The issue really is over _content_. The mobility of palmtops
or laptops does not nearly effect the globe as much as just
an available pc of any kind, at any location by anyone,
whether they actually had the money to buy the hardware or
not. That is the next quantum leap this whole planet will
make. as he said as well, but now quoted before:
"one zealot can incite not just a beer hall in Munich, but
the whole country."

Will it matter if the zealot uses the latest 2gig palmtop
with whiz bang full motion graphics, or will it be more
important as to what he has to say, and whether than can be
said more effectively with text like this. Depends on his
information. If he can line out the fundamentals of modern
economies and explain what they will do in time for his
followers to benefit financially, all the smoke and mirrors
of all the geeks on Madison avenue will not be able to keep
up. If he has the answers he can put them in ascii.

If he dont, then he needs full motion video.

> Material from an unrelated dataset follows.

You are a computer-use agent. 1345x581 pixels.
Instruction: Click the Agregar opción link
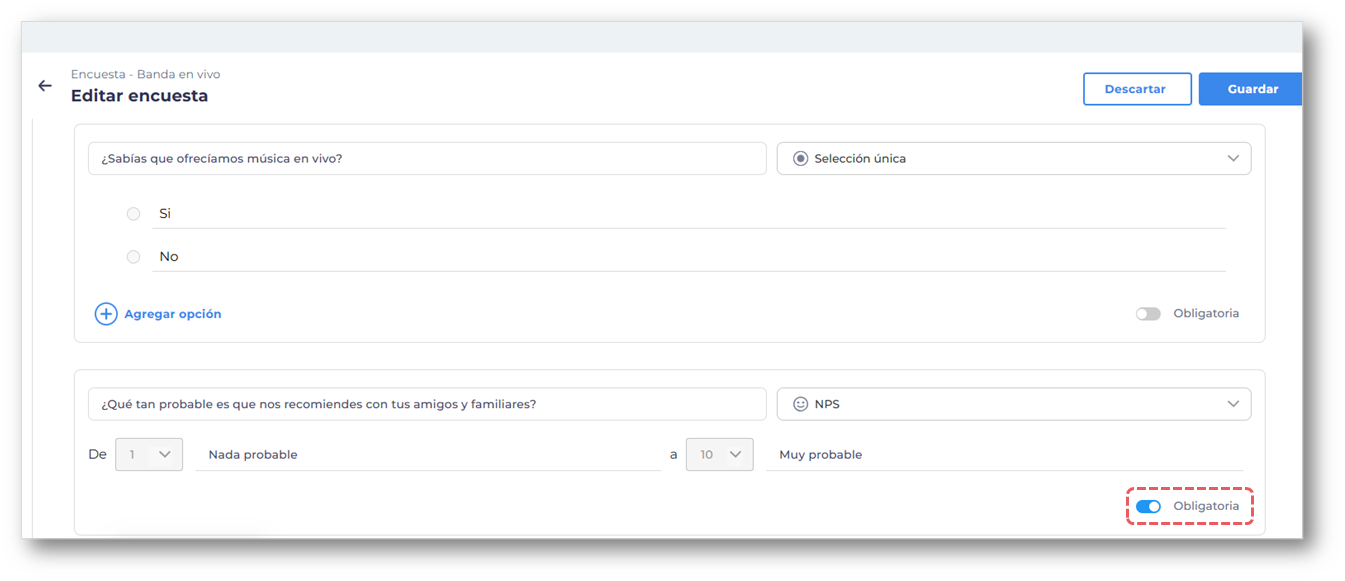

We all pick up on different things. Maybe his close is apt:
" Open standardsa and evolution change will be important.
IBM's 1987 PS/2 MCA was technically superior to the Compaq
-led standard, But EISA was good enough, and it was backward
compatable. Great design is cool, but so is affordable pricing
and openness, which is why Apple is doomed to be a 5% player.
 As the PC completes its first tow decades and move on, I hope
the industry opts to spend less time thinking about processor
MIPS, hard drive capacity, and screen resolution and more time
on ease of use. For all the usability labs that sprung up and
gave us color-coded connectors, setup posters, and on-screen
wizards, the PC remains a frustratingly complex device. That
was, and remains our biggest challenge: making technology
accessible."

The only reason hard drive capacity and screen resolution are
important is for graphic and moving images. Color coding and
wizards go all the way back to the CGA, and color coded data
fields on spreadsheets had an enormous impact for the same
reason. It is why the pos is red. These conventions are not
built overnite, 'red ink' goes back centuries. The usability
that the GUI ads dont pan out all that well, which is why it
is still a bitch to do the 3-up mail merge.

There's still several billion people on this planet, and what
they will do with the first access they will get, mostly in
email like this, remains to be seen. But when the open source
global network emerges we will have a lot more data to deal with,
with more real content in ASCII than in GUI.

It is not exactly an issue of operating system, but if you dont
have anything, and then have dos, that is way ahead of anything
in terms of impact you will get after you've had simple text modes.
Which any old x86 can do.

Speaking of which, I'm still working on it, and gotta get back to
the color text mode ebook setup. See ya later.